Hai scelto di chiudere l’opera con un’inquadratura fissa, in cui la tua protagonista appare ancora una volta in campo bianco coperta da un cappottino disegnatole addosso. Cosa sta aspettando adesso?
R: Si aspetta altre avventure, altri uccelli, ma potrebbero essere dei lupi o delle pantere. Non è importante ciò che succederà, importante è la condizione di attesa e di incontro nella quale la ragazza si trova, simile a quella precedente, ma con un po’ più d’esperienza. Mi viene in mente quando ero bambina e mi accompagnava un senso di inadeguatezza: le cose nuove mi sembravano grandi e insormontabili e mio papà cercava di consolarmi dicendo che anch’io ero diventata più grande per affrontarle… Mi piace questa idea ciclica del camminare per ritornare allo stesso punto di partenza, ogni volta con qualcosa in più.
D: In “Touch me” il contatto si trasforma invece in qualcosa di fortemente desiderato. La tua opera porta a riflettere sui motivi che portano un bisogno innato ad essere negato. Perché hai scelto di non illustrare le conseguenze di questo rifiuto, ma solo di mostrarne la crudeltà?
R: In genere il mio lavoro pone domande senza dare risposte o indicazioni. Secondo me andare all’origine delle cose significa cercare di prenderne consapevolezza: le conseguenze della mancanza d’amore si manifestano diversamente, ognuno di noi reagisce innescando meccanismi di difesa che non possono essere generalizzati e io non voglio mostrare situazioni particolari e definite, ma aperte.
D: “Noli me tangere” e “Touch me” raccontano due universi paralleli, realtà al di qua e al di là di uno specchio. Cosa li fa nascere affiancati, dov’è il loro punto d’incontro?

## Dati forniti:
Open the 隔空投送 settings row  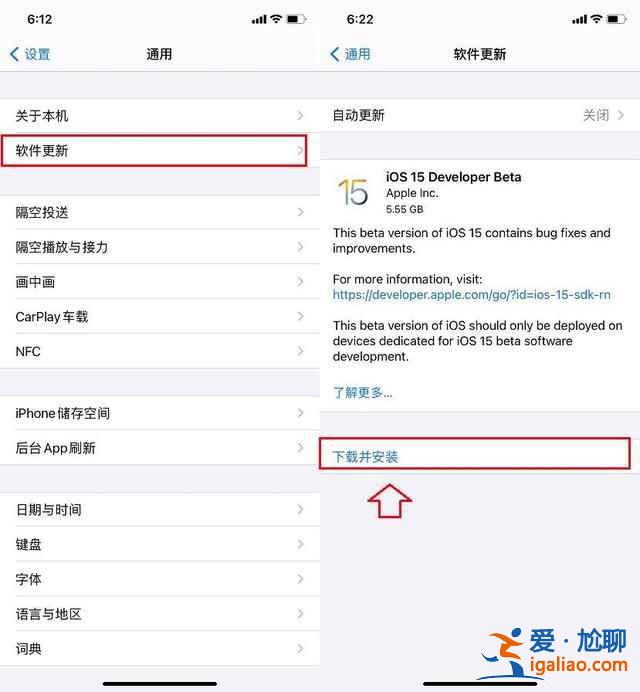click(x=160, y=212)
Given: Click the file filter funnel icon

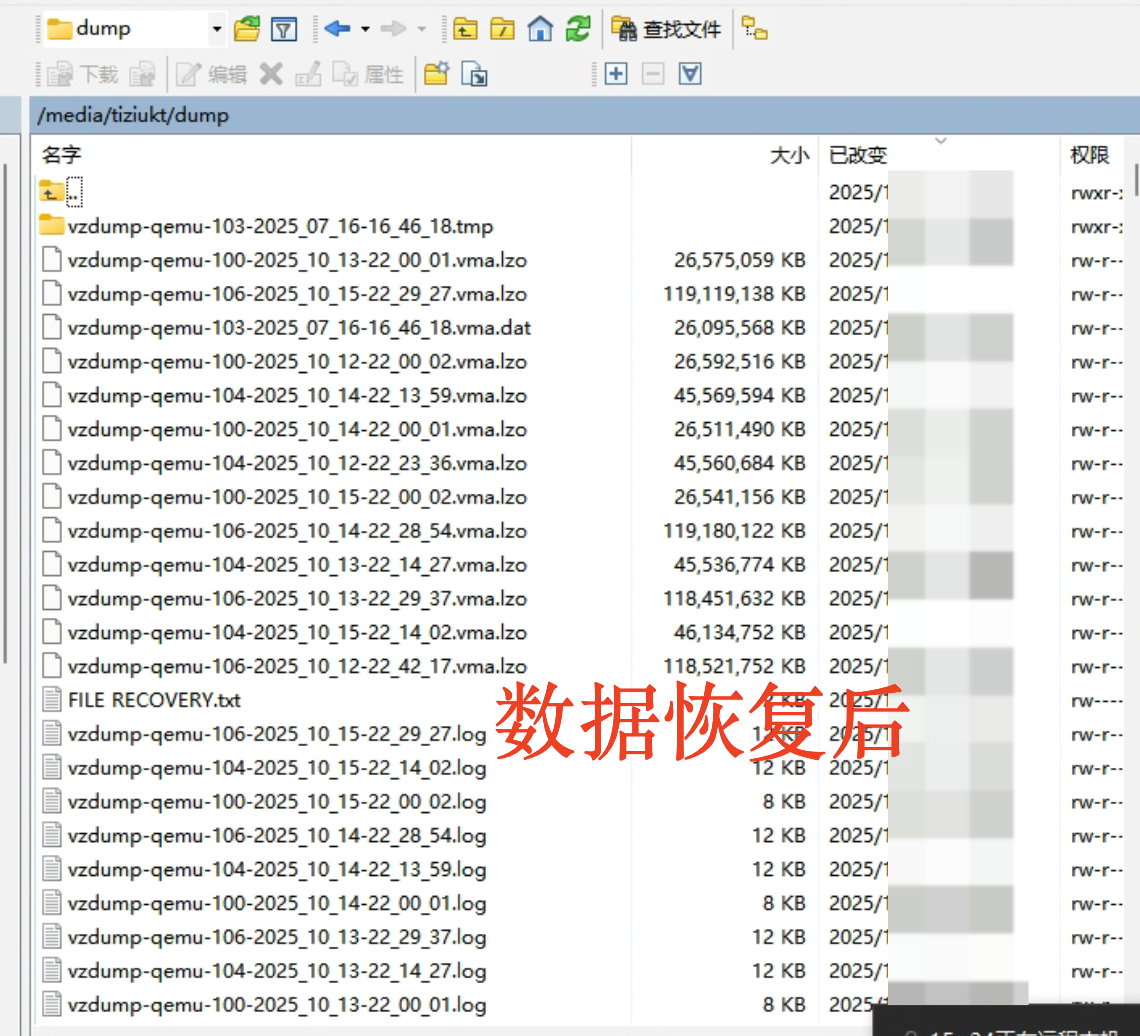Looking at the screenshot, I should [x=284, y=29].
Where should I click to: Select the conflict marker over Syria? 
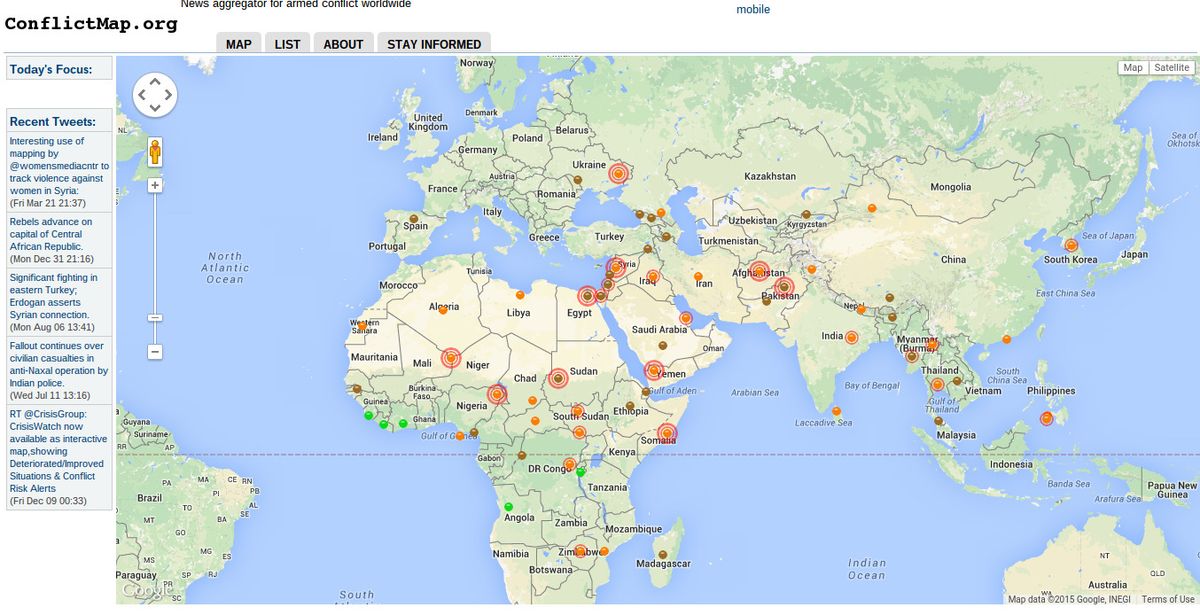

## Compiti assegnati:
A. Elenca tutti gli animali nominati nel brano selezionato.
B. Riporta dal brano selezionato il passo che comincia con "R: Si aspetta" e prosegue fino a "qualcosa in più.".

## Risposte:
A. uccelli, lupi, pantere

B.
R: Si aspetta altre avventure, altri uccelli, ma potrebbero essere dei lupi o delle pantere. Non è importante ciò che succederà, importante è la condizione di attesa e di incontro nella quale la ragazza si trova, simile a quella precedente, ma con un po’ più d’esperienza. Mi viene in mente quando ero bambina e mi accompagnava un senso di inadeguatezza: le cose nuove mi sembravano grandi e insormontabili e mio papà cercava di consolarmi dicendo che anch’io ero diventata più grande per affrontarle… Mi piace questa idea ciclica del camminare per ritornare allo stesso punto di partenza, ogni volta con qualcosa in più.